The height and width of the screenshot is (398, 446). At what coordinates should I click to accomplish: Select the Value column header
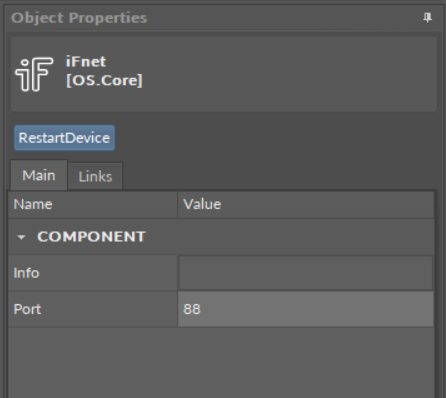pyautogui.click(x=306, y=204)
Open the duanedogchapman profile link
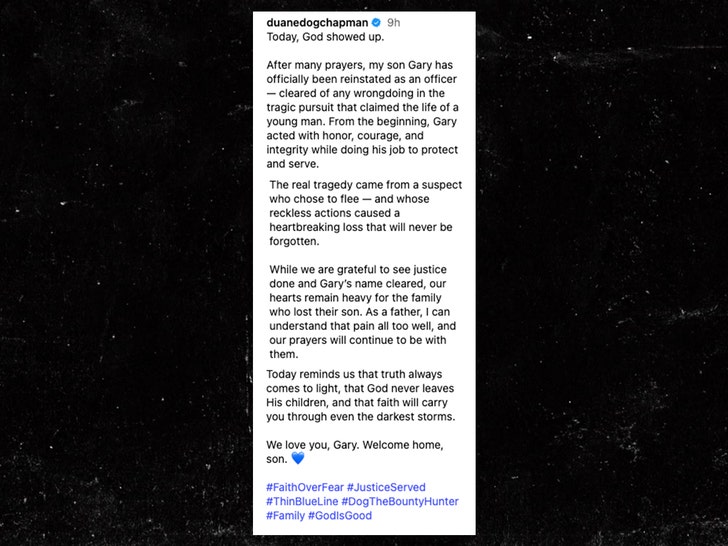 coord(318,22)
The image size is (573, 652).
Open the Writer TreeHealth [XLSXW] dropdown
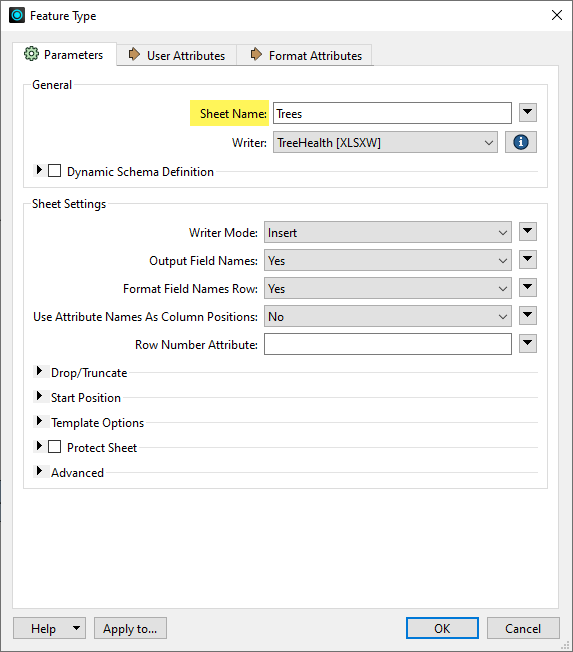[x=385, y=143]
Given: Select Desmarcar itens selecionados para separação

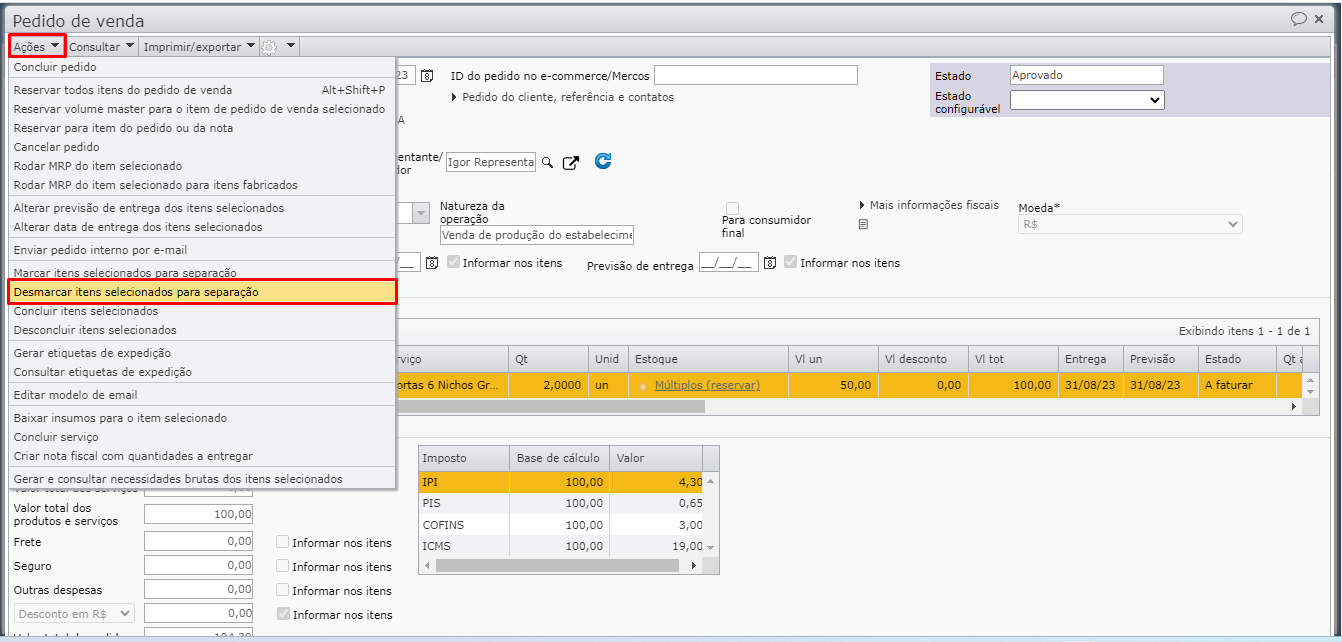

__Your instructions__:
Make an exact copy of the listing, with no images in it.

__Result for this task__:
The height and width of the screenshot is (398, 446). At what coordinates should I click to accomplish: Select the Value column header
pyautogui.click(x=306, y=204)
Open the duanedogchapman profile link
 coord(318,22)
The image size is (573, 652).
Open the Writer TreeHealth [XLSXW] dropdown
[x=385, y=143]
Given: Select Desmarcar itens selecionados para separação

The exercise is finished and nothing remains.